■ ABOUT THIS TASK
Rewrite the entries from the line containing "Find the location" through the end of the entries, replacing "The height and width of the screenshot is" with "The screenshot's height and width are" and leaving everything else unchanged.

Stored data entries
#####

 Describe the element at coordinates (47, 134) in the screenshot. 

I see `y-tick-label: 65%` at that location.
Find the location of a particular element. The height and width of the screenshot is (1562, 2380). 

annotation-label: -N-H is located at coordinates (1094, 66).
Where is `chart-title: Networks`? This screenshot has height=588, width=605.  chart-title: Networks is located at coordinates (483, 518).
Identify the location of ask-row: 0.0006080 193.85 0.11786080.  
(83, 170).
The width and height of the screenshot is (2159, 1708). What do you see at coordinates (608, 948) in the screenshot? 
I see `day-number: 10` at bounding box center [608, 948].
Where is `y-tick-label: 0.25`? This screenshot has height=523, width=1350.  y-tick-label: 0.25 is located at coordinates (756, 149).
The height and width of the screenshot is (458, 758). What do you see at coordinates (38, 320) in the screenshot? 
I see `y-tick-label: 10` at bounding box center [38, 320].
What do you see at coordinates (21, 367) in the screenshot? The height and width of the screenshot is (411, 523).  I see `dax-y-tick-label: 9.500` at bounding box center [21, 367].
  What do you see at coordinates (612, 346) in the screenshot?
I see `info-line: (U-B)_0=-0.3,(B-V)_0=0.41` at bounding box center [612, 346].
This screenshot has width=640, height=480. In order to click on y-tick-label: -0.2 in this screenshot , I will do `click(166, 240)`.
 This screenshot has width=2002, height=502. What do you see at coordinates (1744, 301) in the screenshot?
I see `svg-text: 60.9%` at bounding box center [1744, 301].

#####

■ EXPECTED OUTPUT
Find the location of a particular element. The screenshot's height and width are (1562, 2380). 

annotation-label: -N-H is located at coordinates (1094, 66).
Where is `chart-title: Networks`? This screenshot has height=588, width=605.  chart-title: Networks is located at coordinates (483, 518).
Identify the location of ask-row: 0.0006080 193.85 0.11786080.  
(83, 170).
The width and height of the screenshot is (2159, 1708). What do you see at coordinates (608, 948) in the screenshot? 
I see `day-number: 10` at bounding box center [608, 948].
Where is `y-tick-label: 0.25`? This screenshot has height=523, width=1350.  y-tick-label: 0.25 is located at coordinates (756, 149).
The screenshot's height and width are (458, 758). What do you see at coordinates (38, 320) in the screenshot? 
I see `y-tick-label: 10` at bounding box center [38, 320].
What do you see at coordinates (21, 367) in the screenshot? The screenshot's height and width are (411, 523).  I see `dax-y-tick-label: 9.500` at bounding box center [21, 367].
  What do you see at coordinates (612, 346) in the screenshot?
I see `info-line: (U-B)_0=-0.3,(B-V)_0=0.41` at bounding box center [612, 346].
This screenshot has width=640, height=480. In order to click on y-tick-label: -0.2 in this screenshot , I will do `click(166, 240)`.
 This screenshot has width=2002, height=502. What do you see at coordinates (1744, 301) in the screenshot?
I see `svg-text: 60.9%` at bounding box center [1744, 301].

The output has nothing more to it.